The action alleges that this maze of corporate entities is the brainchild of two brothers, Andris, and Eriks Pukke, and several others. The companies are accused of: (1) falsely representing that they provide debt management services, (2) falsely representing that they provide credit counseling, (3) failing to disclose their limitations in negotiating debt management programs for consumers, (4) failing to disclose the true nature of their relationship with credit card issuers, and (5) fraudulently offering loan applications for debt consolidation.
Hidden Profits in the Debt Management Business
Matthew Crawford allegedly contacted Ameridebt to seek credit counseling on how to handle some of his debts. Mr. Crawford was given materials that led him to believe that the companies were non-profit organizations. He was informed that there would be a “voluntary” contribution, but was not told how much it would be. When he remitted his first payment, Ameridebt took it as the voluntary contribution. When he asked for a refund of his money, the company refused to issue it.
The action explains how the companies work: Salepeople for the companies are allegedly referred to as “producers,” and are evaluated in large part on how many consumers they have signed up—and are allegedly paid part of their earnings as commissions. Though the companies advertise that they charge no advance fees, the action alleges that the practice of taking the first payment as a “voluntary contribution,” constitutes nothing more than taking a fee. The action goes on to allege that the average up-front fee is $327. Since the fee is exactly the same amount as all other monthly payments, the action alleges that Ameridebt easily hides it so that most consumers are never aware they paid it.

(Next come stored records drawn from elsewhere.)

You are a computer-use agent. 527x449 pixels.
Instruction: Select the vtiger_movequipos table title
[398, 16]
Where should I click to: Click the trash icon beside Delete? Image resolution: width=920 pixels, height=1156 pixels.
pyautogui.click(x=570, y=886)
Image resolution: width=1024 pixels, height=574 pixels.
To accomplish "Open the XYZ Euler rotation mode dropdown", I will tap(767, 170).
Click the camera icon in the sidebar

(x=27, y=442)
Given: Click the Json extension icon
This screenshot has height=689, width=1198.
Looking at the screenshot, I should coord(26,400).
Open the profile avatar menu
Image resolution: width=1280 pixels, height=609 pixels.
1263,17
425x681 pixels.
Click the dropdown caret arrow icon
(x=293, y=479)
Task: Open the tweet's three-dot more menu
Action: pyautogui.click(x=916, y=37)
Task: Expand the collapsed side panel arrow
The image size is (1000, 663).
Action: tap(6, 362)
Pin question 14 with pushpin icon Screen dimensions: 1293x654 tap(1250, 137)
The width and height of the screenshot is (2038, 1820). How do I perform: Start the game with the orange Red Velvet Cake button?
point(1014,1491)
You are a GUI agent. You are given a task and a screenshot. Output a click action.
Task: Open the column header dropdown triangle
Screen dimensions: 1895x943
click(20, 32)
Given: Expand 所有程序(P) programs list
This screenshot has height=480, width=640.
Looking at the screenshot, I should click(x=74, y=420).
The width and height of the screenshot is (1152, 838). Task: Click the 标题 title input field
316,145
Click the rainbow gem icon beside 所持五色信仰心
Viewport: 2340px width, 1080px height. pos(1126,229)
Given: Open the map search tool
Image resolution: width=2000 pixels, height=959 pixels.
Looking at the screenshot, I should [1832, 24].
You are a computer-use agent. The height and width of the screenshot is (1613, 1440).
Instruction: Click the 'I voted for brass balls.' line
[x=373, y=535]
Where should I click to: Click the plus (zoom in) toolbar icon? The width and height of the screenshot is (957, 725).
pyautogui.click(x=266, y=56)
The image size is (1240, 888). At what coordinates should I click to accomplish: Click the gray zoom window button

Ameridebt and Debticated also allegedly charge a monthly fee of $7 per creditor they pay, with a minimum of $20 and a maximum of $70. Since most debt management plans last anywhere from three to five years, these fees amount to another $1,000 to $2,000 in fees, which are also characterized as “voluntary contributions.” Even though the companies take these fees, all accounts are allegedly handed over to for-profit Ballenger Group Holdings for processing. Ameridebt and Debticated allegedly pay Ballenger Group Holdings $50-$100 for each account, along with all monthly fees. Andris Pukke allegedly owns 49% of Ballenger, the other 51% owned by other corporate officers, who borrowed the money from Pukke to complete the purchase of their share of the company.
The action alleges that the creditors on whose behalf Ameridebt and Debticated collect payments actually pay the companies on a monthly basis. This commission is called a “fair share” payment, and is designed to cover the collector’s costs of setting up the consumer account and forwarding payment’s to the creditor. Ameridebt and Debticated allegedly collect millions of dollars per year in “fair share” payments.
Fraudulent Loan Scheme
Finally, the action alleges a long-time scheme of the brothers in the loan application business. In September 1996, Andris Pukke allegedly pled guilty to the federal felony of defrauding customers by falsely promising “debt consolidation loans” to consumers. That same month, he and his wife formed Ameridebt, Inc. After three years of probation, his company Infinity Resources was sued by the Washington, D.C., prosecutor for committing basically the same type of loan fraud. Infinity Resources was allegedly engaged in the sham of charging customers thousands of dollars to apply for a debt consolidation loan after implying that the customer would get the loan through Ameridebt. According to the Washington, D.C. action, the overwhelming majority of customers lost their fees, only 2% actually getting loans. The Pukkes ultimately settled the action, paying back $2 million. The settlement forbade Infinity from charging large application fees for such loans. The present action alleges that the Pukkes have now modified their arrangement so that Ameridebt and Debticated now charge the fees, rather than having the lender (Infinity, a/k/a F&M, or Fidelity and Trust).